[GOAL OF THE EXERCISE]
Please find every line in the records below that contains the word "computer", and copy it.

(Collected data)
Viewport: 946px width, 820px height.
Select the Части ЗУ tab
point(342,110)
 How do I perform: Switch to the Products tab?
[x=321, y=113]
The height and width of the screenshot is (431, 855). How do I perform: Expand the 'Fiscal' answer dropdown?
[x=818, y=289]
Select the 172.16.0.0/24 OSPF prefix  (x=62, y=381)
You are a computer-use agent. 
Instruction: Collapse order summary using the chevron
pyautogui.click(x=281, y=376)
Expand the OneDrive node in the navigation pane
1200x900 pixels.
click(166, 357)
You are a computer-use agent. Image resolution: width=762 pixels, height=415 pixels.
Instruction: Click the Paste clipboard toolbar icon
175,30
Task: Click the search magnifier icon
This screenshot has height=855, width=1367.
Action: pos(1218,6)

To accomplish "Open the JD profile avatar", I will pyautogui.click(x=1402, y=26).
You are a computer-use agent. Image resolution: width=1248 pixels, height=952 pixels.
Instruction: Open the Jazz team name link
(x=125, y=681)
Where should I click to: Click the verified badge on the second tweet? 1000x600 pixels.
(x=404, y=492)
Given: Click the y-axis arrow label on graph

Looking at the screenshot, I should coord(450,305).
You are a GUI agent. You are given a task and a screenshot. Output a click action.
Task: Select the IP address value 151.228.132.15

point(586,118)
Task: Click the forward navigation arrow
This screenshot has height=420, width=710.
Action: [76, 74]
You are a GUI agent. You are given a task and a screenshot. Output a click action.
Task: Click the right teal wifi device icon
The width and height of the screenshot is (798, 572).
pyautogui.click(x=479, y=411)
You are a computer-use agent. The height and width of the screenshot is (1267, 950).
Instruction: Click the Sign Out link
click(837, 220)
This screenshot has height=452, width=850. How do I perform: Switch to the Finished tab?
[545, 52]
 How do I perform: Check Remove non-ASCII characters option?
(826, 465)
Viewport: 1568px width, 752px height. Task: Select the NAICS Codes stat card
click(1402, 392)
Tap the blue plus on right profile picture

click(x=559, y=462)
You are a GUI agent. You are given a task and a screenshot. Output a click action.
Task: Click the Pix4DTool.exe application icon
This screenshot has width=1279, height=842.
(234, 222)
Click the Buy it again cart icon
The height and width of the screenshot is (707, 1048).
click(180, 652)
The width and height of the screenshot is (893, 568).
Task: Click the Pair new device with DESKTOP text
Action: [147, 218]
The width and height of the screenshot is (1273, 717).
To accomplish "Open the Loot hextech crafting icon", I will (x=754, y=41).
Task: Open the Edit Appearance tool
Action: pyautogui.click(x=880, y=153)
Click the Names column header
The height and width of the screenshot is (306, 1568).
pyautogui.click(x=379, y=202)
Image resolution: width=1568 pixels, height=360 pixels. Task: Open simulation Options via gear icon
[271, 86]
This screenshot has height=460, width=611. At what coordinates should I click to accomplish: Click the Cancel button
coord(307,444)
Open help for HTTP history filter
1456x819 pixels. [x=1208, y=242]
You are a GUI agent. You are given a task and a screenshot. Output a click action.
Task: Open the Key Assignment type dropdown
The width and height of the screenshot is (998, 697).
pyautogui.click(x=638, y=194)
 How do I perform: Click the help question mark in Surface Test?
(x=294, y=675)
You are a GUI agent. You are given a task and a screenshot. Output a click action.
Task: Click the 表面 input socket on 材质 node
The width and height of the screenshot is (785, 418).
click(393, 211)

[RESPONSE AREA]
You are a computer-use agent. 
You are a computer-use agent. Image resolution: width=762 pixels, height=415 pixels.
You are a computer-use agent. Image resolution: width=1248 pixels, height=952 pixels.
You are a computer-use agent. The height and width of the screenshot is (1267, 950).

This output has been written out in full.